Peñarol marcó el ritmo desde el comienzo. En apenas dos minutos y medio construyó un parcial de 12-4 que obligó a Quilmes a correr desde atrás. La respuesta llegó a través de un buen pasaje de Cequeira, tanto en la conducción como en la generación de puntos, pero defensivamente el equipo de la calle Garay mostró mucha firmeza e intensidad para complicar cada ofensiva rival. Con el aporte de Sueyro y Schamberger, la diferencia se estiró hasta el 28-15 con el que se cerró el primer cuarto.
La historia se mantuvo en la misma línea durante buena parte del segundo parcial. Con los cambios de quinteto, la defensa siguió siendo el principal argumento de Peñarol, que encontró además respuestas en Velázquez para sostener la ventaja (33-19). Quilmes no perdió la calma y comenzó a construir su recuperación desde su propia defensa. Logró acercarse hasta el 33-25, aunque todavía le costaba encontrar una vía clara de gol y debía sostenerse a partir del esfuerzo colectivo.

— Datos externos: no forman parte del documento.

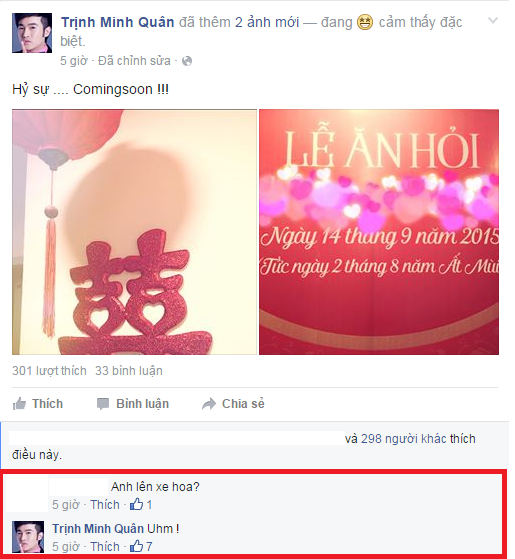Click the speech bubble Bình luận icon
The height and width of the screenshot is (559, 515).
click(103, 404)
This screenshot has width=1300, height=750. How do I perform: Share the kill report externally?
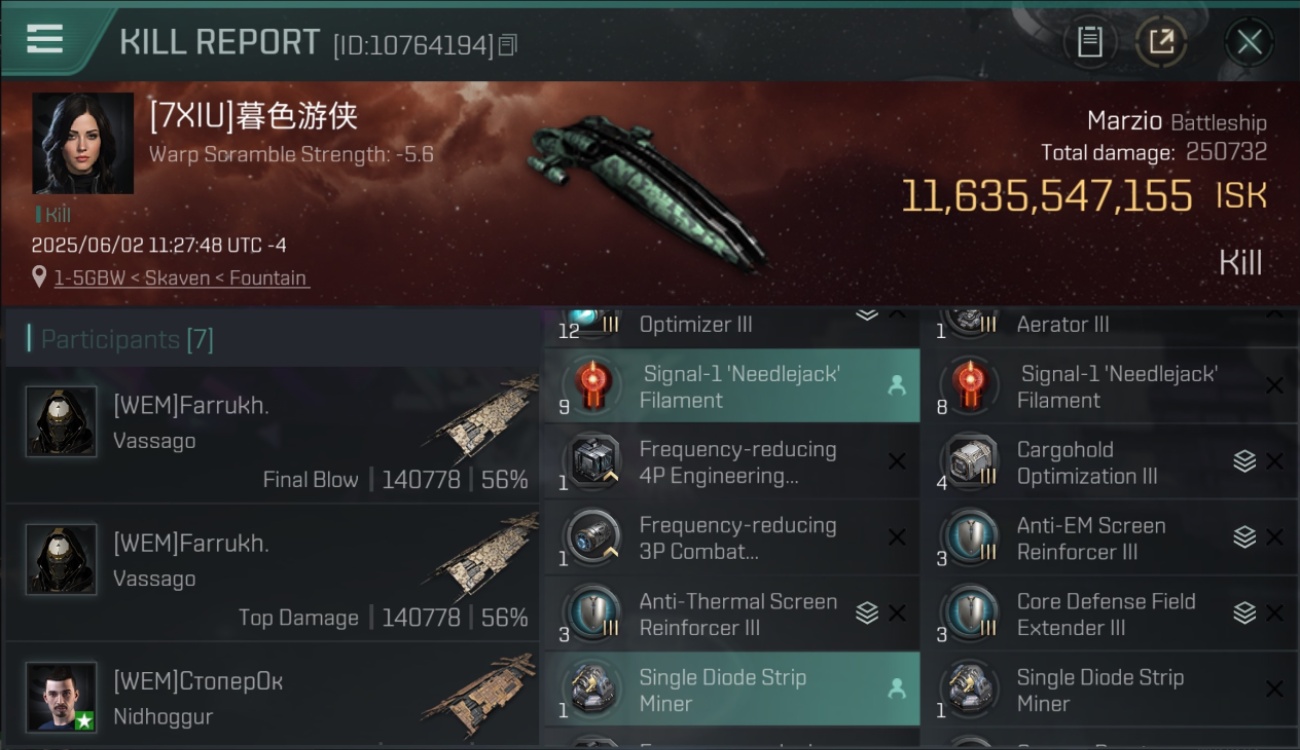[x=1160, y=42]
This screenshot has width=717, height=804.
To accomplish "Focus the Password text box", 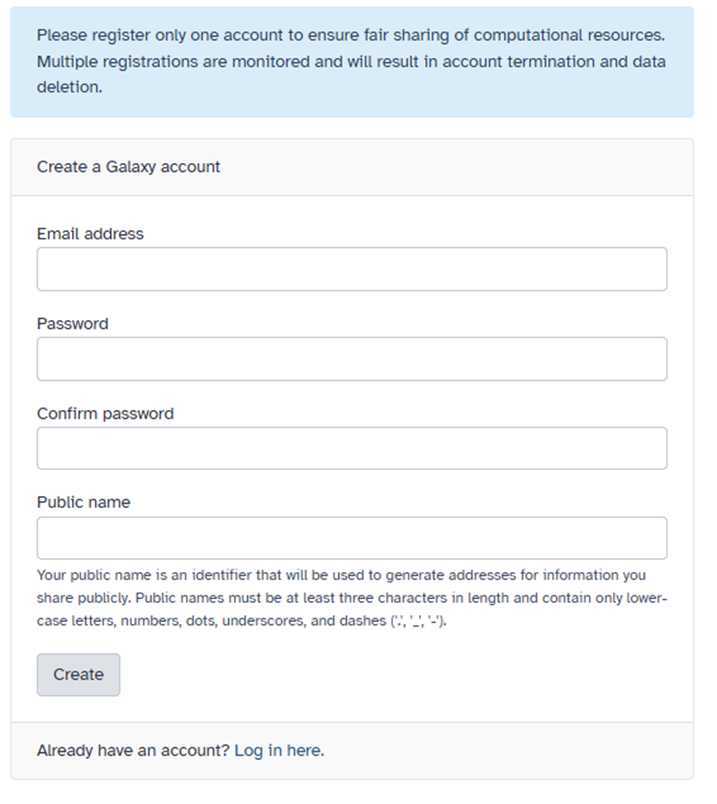I will tap(351, 359).
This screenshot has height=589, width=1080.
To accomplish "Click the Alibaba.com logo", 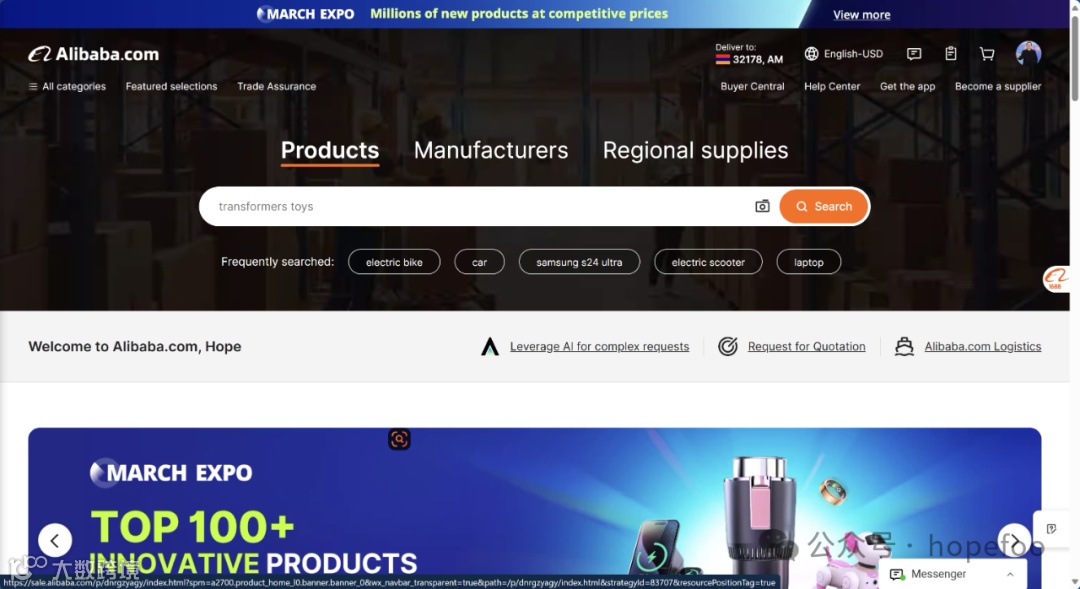I will (x=94, y=54).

Tras el descanso largo, el “Cervecero” intentó acelerar sus ataques para evitar que la defensa zonal de Peñarol pudiera acomodarse. Alternó buenas y malas decisiones, pero lentamente fue descontando. Aunque el tablero seguía favoreciendo al “Milrayitas” por 44-34, el cierre del tercer cuarto mostró un cambio de tendencia. Quilmes le cerró los caminos al aro durante los últimos cinco minutos del parcial y, con una producción ofensiva repartida, llegó a los diez minutos finales apenas cuatro puntos abajo (46-42).

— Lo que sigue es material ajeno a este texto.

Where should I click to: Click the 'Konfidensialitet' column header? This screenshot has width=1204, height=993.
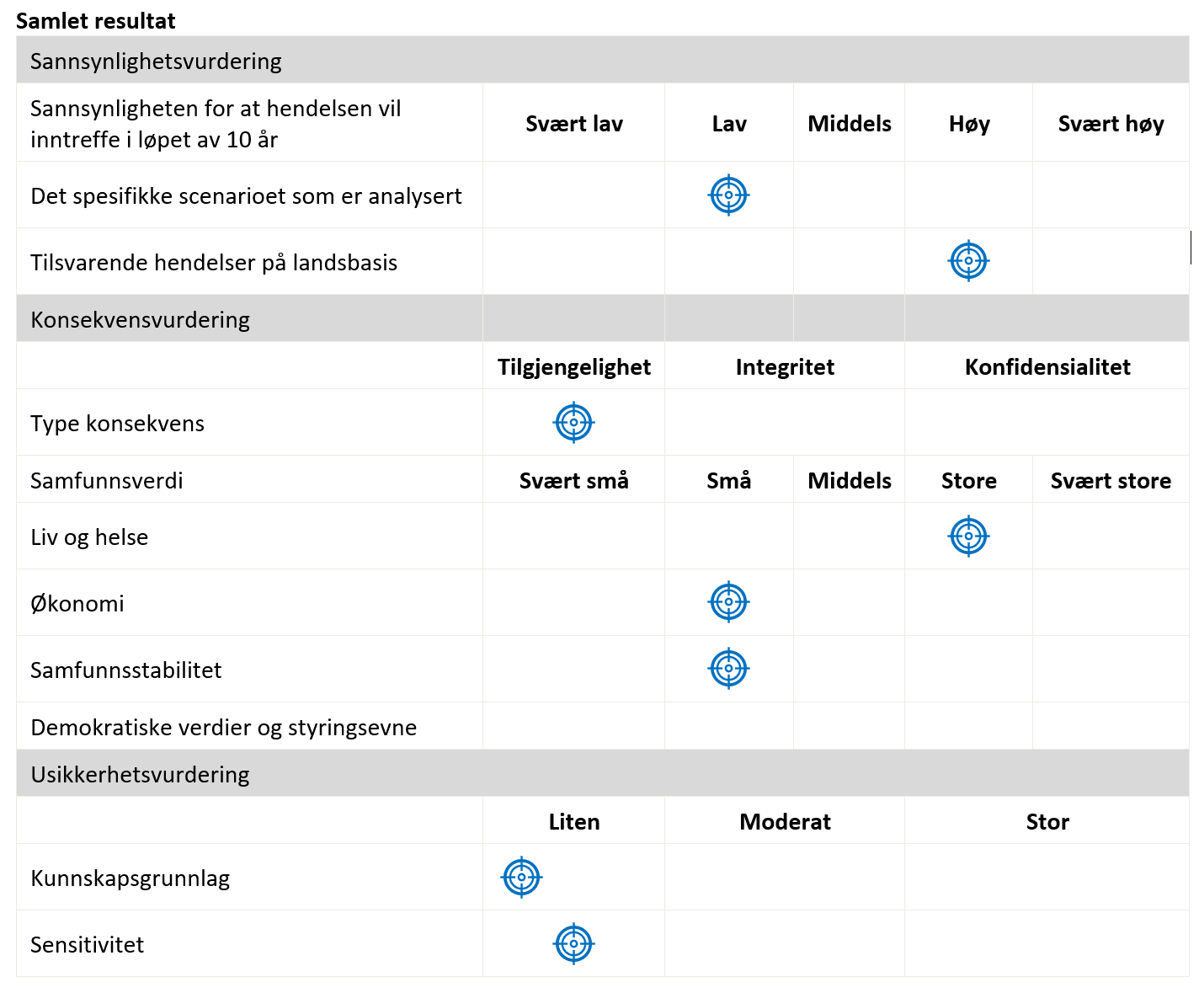pyautogui.click(x=1047, y=366)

El último cuarto terminó de transformar el partido. Quilmes comenzó a resolver con mayor eficacia la presión defensiva de Peñarol y rápidamente se colocó a una posesión (47-46). Cuando parecía que el impulso cambiaba definitivamente de lado, una ráfaga de 5-0 le devolvió algo de aire al conjunto milrayitas. Sin embargo, el equipo tricolor volvió a insistir. Lo hizo desde la defensa, desde la paciencia y desde la convicción de seguir en juego. Así llegó nuevamente a un punto (52-51) cuando restaba 1m20s.
Dos tiros libres de Taruselli le dieron a Quilmes su primera ventaja de toda la noche (53-52) a falta de 52 segundos. Y en la siguiente posesión apareció Cequeira para asumir la responsabilidad y convertir el doble que estableció el 55-52 definitivo. Después de remar durante casi todo el encuentro, Quilmes encontró en el cierre el premio a su perseverancia y se quedó con una final que parecía escaparse, mientras que Peñarol vio cómo se le escurrió en los minutos finales un partido que había controlado durante más de tres cuartos.